TRIBUNNEWS.COM, JAKARTA – Schapelle Leigh Corby atau yang dikenal dengan julukan Ratu Mariyuana asal Australia, sudah dideportasi ke negaranya Australia, Sabtu (27/5/2017) kemarin malam.
Menteri Hukum dan HAM (Menkumham) Yasonna Laoly menyebutkan, terpidana 20 tahun penjara kasus kepemilikan mariyuana 4,2 kilogram asal Australia ini, sudah menjadi manusia bebas.
"Dia sudah menjadi manusia bebas. Sudah tak ada lagi alasan kami untuk menahan. Dan itu hak dia," kata Yasonna di RS Premier Jatinegara, Jakarta Timur, Minggu (28/5/2017).
Baca: Beli Dua Tiket Pulang ke Australia, Corby Tak Jadi Naik Virgin Tapi Malindo Air
Dia mengaku terbang ke Bali untuk bertemu dengan Corby menjelang pendeportasiannya.
Namun Corby menolak bertemu.
"Saya kemarin pergi ke Bali saya ingin mencoba berbicara kepada dia (Corby) untuk meminta dia supaya betul-betul tidak menimbulkan kehebohan baru. Kira-kira seperti itu," kata Yasonna.
Menurutnya, Corby yang mendapat pembebasan bersyarat pada Februari 2014 ini mengalami trauma hingga enggan menampakkan diri dan menghindari sorotan awak media, baik lokal maupun internasional.

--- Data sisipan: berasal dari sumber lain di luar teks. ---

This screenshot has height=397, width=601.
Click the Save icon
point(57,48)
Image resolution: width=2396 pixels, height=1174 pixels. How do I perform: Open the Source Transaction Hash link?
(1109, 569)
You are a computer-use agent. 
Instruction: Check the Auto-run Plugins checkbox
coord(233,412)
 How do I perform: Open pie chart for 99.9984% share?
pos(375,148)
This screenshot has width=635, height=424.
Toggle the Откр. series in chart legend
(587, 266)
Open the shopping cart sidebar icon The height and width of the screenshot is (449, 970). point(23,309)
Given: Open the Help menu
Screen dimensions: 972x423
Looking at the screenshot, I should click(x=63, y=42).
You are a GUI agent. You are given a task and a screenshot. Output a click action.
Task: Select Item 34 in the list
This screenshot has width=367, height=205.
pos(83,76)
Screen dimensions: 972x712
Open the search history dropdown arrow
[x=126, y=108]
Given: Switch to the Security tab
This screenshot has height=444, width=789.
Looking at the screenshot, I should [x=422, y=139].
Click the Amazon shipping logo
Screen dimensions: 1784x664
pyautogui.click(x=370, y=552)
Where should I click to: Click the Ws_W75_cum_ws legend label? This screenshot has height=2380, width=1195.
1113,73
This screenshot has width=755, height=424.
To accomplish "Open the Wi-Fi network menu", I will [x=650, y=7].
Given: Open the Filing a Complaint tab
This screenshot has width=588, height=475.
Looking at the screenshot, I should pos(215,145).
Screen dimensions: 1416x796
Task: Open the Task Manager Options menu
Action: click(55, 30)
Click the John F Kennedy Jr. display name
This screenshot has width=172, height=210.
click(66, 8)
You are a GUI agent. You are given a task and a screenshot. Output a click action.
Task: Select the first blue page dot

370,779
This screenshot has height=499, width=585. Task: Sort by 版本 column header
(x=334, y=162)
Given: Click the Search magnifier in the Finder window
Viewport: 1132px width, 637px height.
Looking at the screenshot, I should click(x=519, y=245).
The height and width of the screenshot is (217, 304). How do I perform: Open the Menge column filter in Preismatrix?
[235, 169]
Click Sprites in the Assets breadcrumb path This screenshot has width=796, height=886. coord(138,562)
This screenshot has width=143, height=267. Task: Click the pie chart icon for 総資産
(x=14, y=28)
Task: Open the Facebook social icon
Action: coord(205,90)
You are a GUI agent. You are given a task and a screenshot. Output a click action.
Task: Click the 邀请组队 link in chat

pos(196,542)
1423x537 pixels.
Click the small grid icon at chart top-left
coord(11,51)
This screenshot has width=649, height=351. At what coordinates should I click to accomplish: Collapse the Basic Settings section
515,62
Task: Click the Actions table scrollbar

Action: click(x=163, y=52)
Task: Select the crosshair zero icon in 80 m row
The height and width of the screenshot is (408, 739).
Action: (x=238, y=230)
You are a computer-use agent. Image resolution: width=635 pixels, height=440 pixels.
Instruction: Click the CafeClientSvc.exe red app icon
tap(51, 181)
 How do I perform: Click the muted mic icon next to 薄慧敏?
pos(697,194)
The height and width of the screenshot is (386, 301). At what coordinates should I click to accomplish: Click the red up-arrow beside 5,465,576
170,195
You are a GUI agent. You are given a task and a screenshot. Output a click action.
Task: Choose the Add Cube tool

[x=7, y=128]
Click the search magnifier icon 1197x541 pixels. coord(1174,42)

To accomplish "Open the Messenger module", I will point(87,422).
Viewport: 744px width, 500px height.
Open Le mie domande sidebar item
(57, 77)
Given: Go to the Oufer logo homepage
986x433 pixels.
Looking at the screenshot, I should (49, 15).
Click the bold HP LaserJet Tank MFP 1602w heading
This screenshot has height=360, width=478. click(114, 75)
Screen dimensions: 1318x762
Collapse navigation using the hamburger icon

"Tapi dia sangat traumatik. Terlalu banyak teman-teman wartawan yang meminta. Dia (Corby) agak sulit berkomunikasi, itu hak dia (Corby)," katanya.
Diberitakan, Schapelle Leigh Corby lahir 10 Juli 1977. Dia ditangkap membawa obat terlarang di dalam tasnya di Bandara Ngurah Rai, Denpasar, Indonesia pada 8 Oktober 2004.
Dalam tas Corby ditemukan 4,2 kg ganja. Namun menurut Corby, barang haram itu bukan miliknya.
Dirinya mengaku tidak mengetahui ada ganja dalam tasnya sebelum tas tersebut dibuka oleh petugas bea cukai di Bali.
Namun pernyataan ini ditentang oleh petugas bea cukai yang mengatakan bahwa Corby mencoba menghalangi mereka saat akan memeriksa tasnya.
Ayah kandung Schapelle Corby, Michael Corby, sebelumnya pernah tertangkap basah membawa ganja pada awal tahun 1970-an.